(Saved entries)

┄┄┄┄┄┄┄┄┄┄┄┄┄┄┄┄┄┄┄┄

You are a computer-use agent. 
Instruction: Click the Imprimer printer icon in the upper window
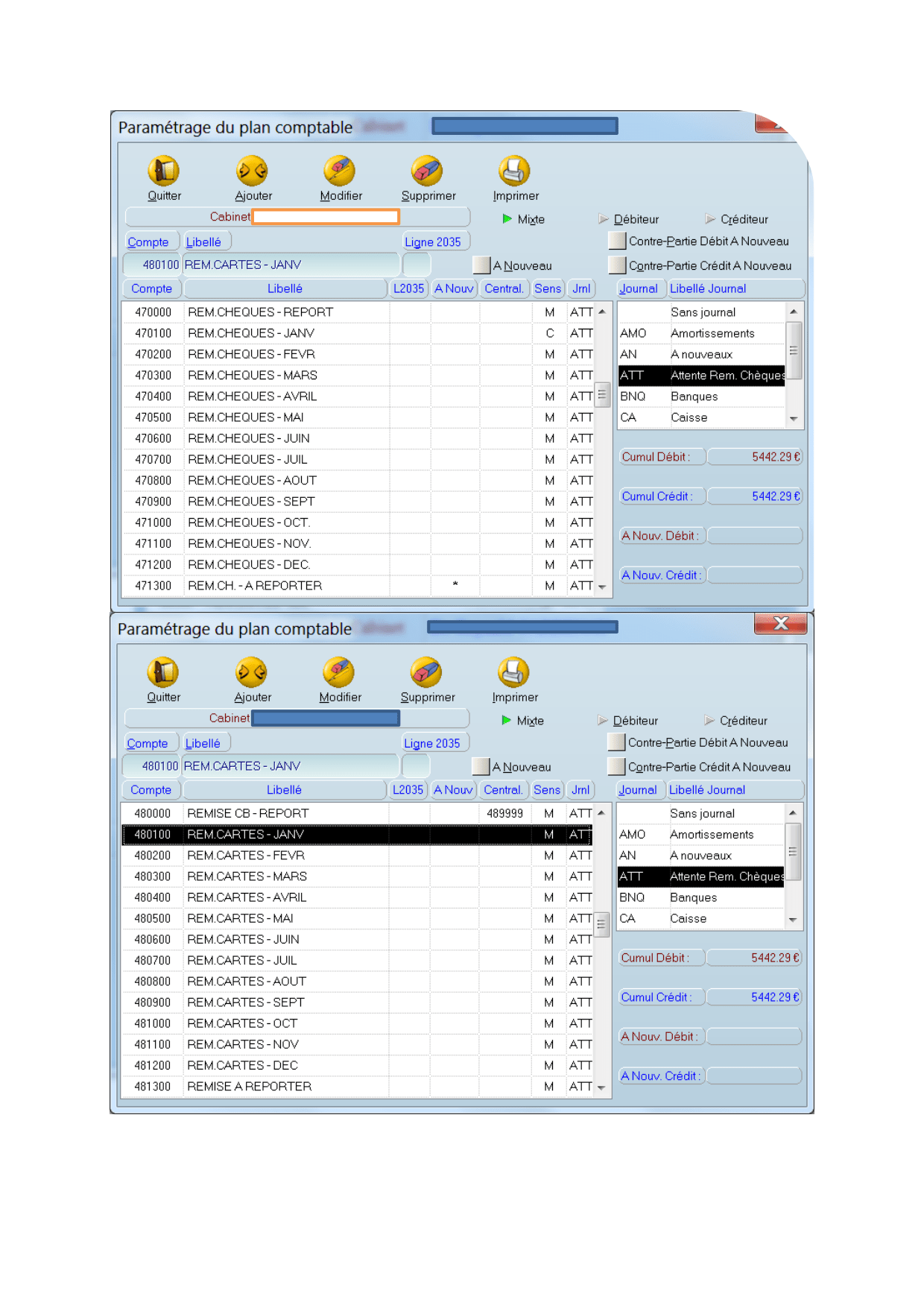tap(514, 171)
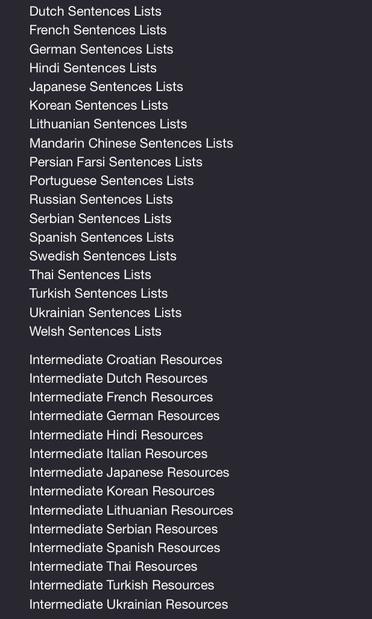Click Intermediate Japanese Resources link
The image size is (372, 619).
point(129,473)
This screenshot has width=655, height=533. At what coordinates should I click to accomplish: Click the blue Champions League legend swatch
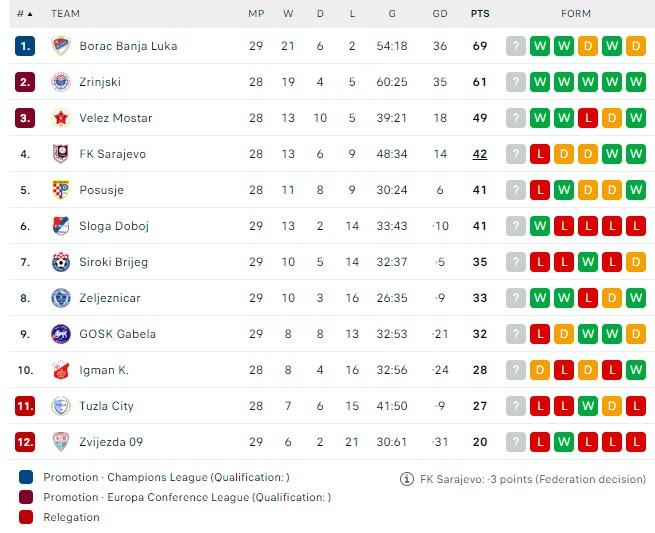(25, 478)
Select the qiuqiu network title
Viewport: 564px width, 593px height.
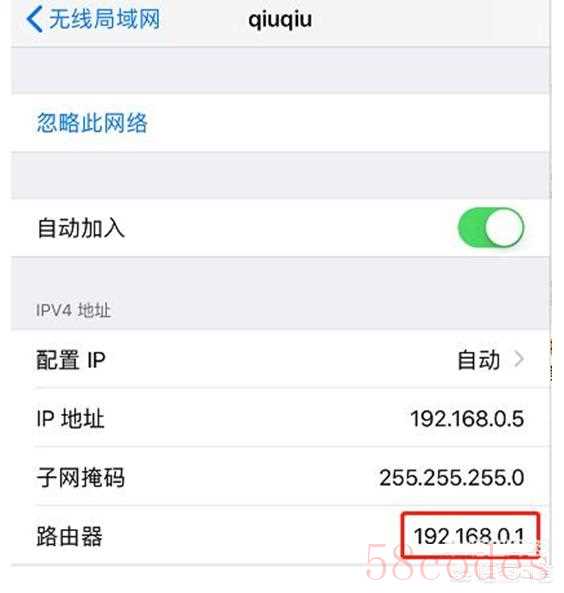pyautogui.click(x=280, y=20)
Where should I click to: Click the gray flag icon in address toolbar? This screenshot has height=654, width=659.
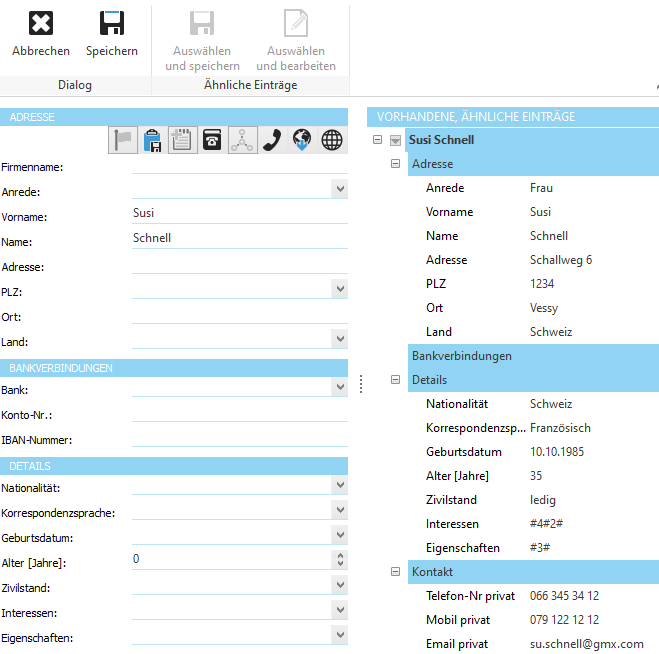[x=123, y=141]
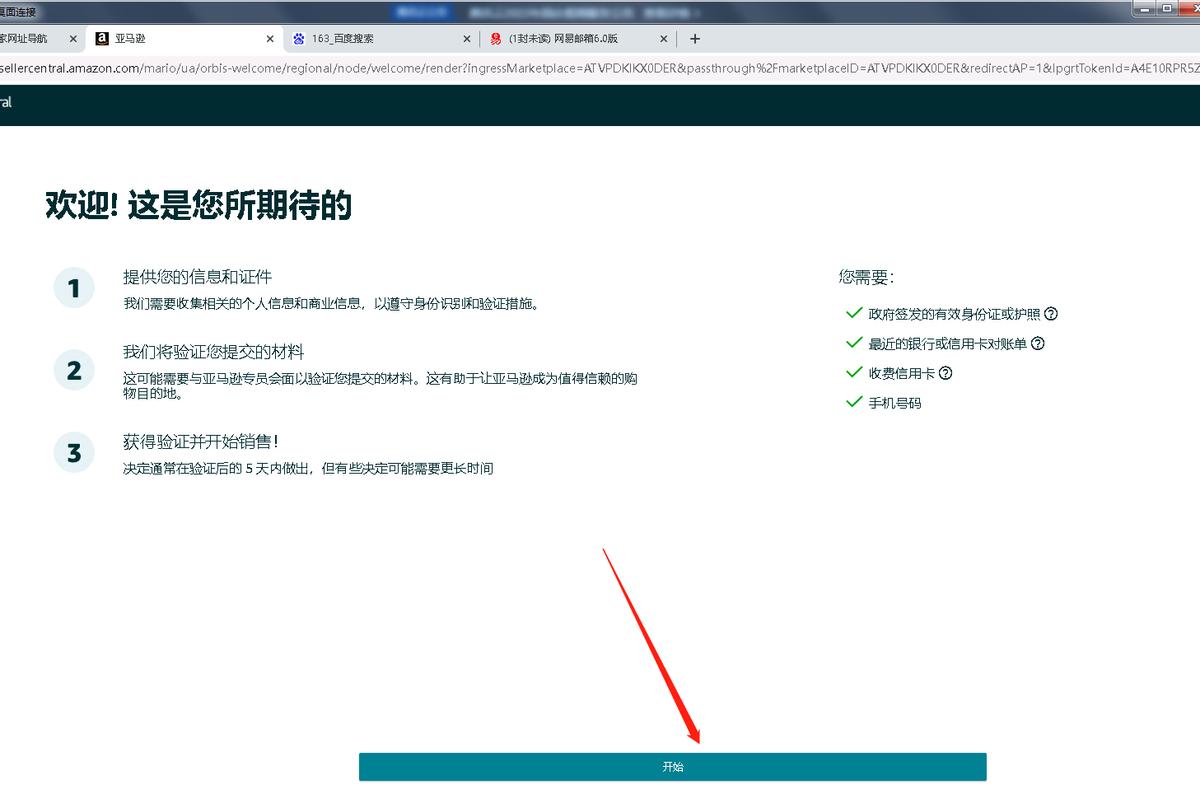Open a new browser tab with the plus icon
The image size is (1200, 785).
tap(694, 38)
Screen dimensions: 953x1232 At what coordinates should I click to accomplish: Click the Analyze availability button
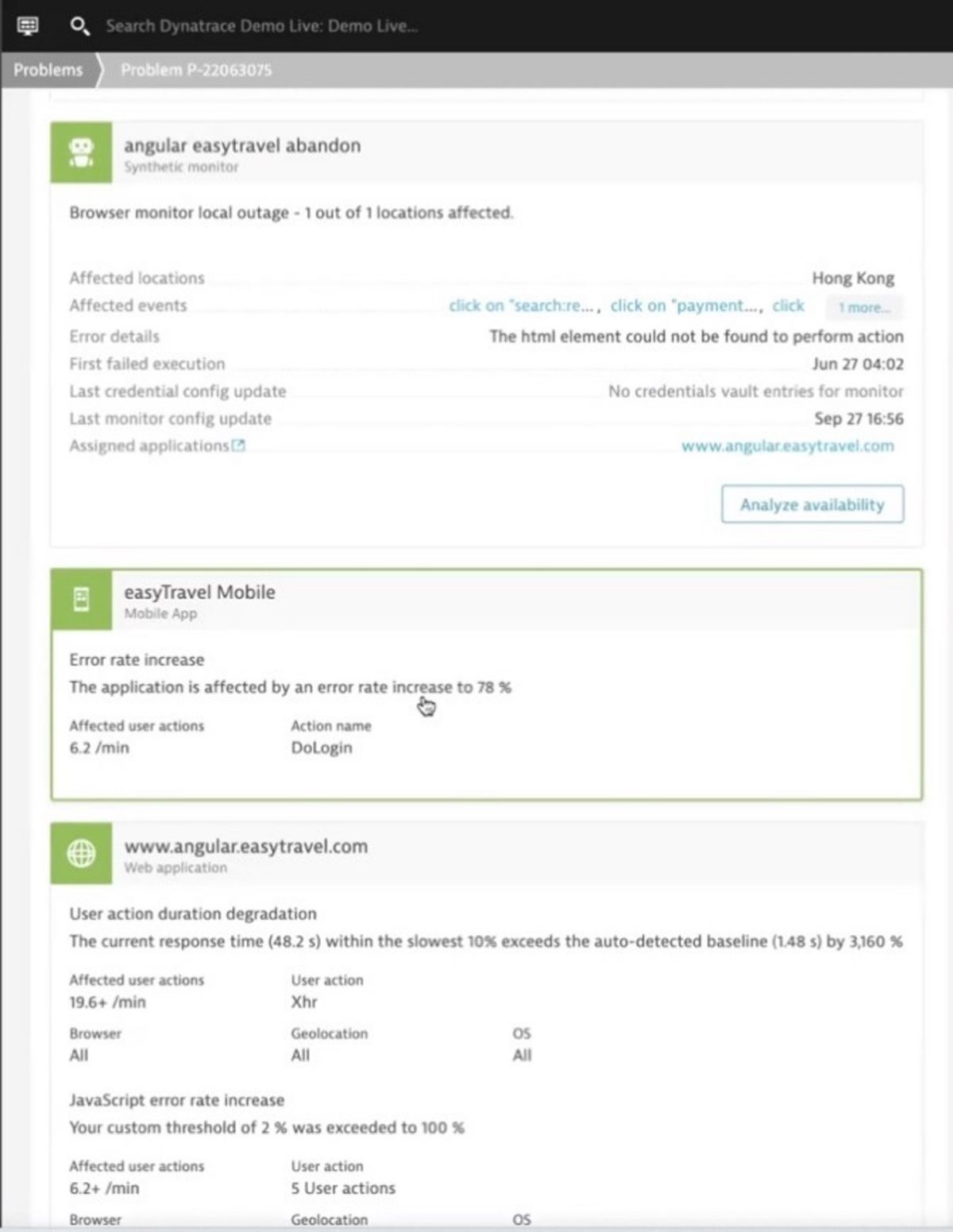[812, 504]
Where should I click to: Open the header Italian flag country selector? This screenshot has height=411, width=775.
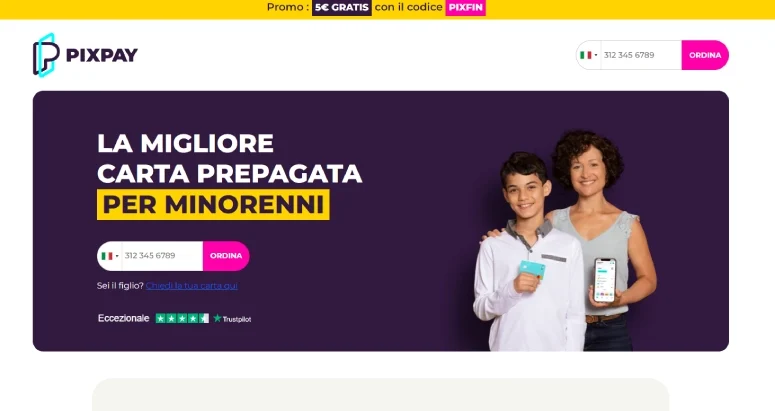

┄┄┄┄┄┄┄┄┄┄┄┄┄┄┄┄┄┄┄┄

◆ **What the exercise asks**:
The answer should hold every entry exactly as given and no pictures at all.

◆ **Answer to this task**:
You are a computer-use agent. 
Instruction: Click the Imprimer printer icon in the upper window
tap(514, 171)
Click Intermediate Japanese Resources link
The image size is (372, 619).
point(129,473)
This screenshot has width=655, height=533. At what coordinates should I click to accomplish: Click the blue Champions League legend swatch
(25, 478)
Select the qiuqiu network title
Viewport: 564px width, 593px height.
pyautogui.click(x=280, y=20)
Where should I click to: Click the gray flag icon in address toolbar? This screenshot has height=654, width=659.
[x=123, y=141]
Open a new browser tab with the plus icon
The image size is (1200, 785).
tap(694, 38)
Screen dimensions: 953x1232 At what coordinates should I click to accomplish: Click the Analyze availability button
[812, 504]
Where should I click to: Open the header Italian flag country selector? This screenshot has height=411, width=775.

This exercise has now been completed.